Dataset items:
◇ ◇ ◇
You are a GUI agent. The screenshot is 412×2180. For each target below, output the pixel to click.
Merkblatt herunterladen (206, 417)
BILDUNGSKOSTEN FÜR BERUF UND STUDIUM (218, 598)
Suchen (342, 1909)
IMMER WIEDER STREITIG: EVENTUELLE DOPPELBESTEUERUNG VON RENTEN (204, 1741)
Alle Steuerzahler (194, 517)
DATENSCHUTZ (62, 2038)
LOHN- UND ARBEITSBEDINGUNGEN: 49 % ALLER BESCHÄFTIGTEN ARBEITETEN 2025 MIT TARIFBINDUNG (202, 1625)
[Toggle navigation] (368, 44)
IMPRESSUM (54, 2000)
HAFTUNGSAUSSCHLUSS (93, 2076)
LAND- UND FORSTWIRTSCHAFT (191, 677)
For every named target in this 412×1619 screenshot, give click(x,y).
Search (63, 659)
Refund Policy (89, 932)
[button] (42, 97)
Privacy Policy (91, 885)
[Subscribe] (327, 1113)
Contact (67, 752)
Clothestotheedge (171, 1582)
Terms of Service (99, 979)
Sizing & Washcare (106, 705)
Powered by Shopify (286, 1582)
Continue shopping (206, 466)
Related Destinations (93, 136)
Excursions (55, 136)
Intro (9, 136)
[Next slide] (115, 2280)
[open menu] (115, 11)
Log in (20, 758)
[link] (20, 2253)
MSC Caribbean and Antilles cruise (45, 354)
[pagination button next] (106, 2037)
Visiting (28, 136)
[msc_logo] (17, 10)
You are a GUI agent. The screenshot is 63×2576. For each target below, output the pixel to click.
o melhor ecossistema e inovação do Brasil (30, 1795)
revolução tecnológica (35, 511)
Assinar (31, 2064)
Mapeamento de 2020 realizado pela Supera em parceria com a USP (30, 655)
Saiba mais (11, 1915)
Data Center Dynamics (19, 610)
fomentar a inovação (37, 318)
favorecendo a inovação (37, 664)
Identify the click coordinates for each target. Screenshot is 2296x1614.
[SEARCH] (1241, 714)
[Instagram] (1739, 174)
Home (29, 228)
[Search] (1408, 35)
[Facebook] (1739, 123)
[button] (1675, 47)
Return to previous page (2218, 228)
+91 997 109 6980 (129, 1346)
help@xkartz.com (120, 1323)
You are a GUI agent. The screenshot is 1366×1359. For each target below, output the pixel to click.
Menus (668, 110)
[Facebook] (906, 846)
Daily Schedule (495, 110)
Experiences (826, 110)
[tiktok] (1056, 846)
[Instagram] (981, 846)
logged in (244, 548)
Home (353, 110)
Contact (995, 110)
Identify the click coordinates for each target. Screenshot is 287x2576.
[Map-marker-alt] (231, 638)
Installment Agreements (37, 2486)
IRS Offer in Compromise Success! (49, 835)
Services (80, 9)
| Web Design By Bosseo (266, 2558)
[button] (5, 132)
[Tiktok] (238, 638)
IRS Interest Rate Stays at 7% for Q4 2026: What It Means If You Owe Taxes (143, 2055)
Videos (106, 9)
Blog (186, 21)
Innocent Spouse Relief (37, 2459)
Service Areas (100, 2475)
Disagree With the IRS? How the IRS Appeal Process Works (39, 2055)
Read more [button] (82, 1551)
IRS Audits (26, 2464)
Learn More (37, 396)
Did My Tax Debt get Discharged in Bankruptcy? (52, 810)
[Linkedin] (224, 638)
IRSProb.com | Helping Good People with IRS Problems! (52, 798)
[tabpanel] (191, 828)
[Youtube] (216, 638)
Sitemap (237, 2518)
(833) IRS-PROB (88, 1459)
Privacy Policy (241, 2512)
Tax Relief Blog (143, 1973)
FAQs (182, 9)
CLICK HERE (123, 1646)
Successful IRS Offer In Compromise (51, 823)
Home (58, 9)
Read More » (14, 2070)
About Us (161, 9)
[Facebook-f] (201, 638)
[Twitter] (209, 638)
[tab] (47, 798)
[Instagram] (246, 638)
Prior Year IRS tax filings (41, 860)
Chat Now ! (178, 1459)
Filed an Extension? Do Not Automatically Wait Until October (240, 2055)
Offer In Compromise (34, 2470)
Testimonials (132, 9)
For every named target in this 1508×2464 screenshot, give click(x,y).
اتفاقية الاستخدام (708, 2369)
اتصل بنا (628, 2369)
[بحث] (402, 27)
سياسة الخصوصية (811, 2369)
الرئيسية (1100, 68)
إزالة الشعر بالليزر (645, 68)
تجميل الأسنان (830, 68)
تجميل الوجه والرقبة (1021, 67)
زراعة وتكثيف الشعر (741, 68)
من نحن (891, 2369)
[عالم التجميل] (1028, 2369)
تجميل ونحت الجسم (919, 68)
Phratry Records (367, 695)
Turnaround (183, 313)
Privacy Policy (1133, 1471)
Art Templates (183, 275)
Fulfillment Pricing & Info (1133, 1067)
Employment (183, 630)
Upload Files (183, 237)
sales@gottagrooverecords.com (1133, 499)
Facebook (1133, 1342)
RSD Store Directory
◇ ◇ ◇
■ **Required work**: Wherever the string "Policy" appears in the entries, copy that line.

■ **Solution to the problem**:
Refund Policy (89, 932)
Privacy Policy (91, 885)
Privacy Policy (241, 2512)
Privacy Policy (1133, 1471)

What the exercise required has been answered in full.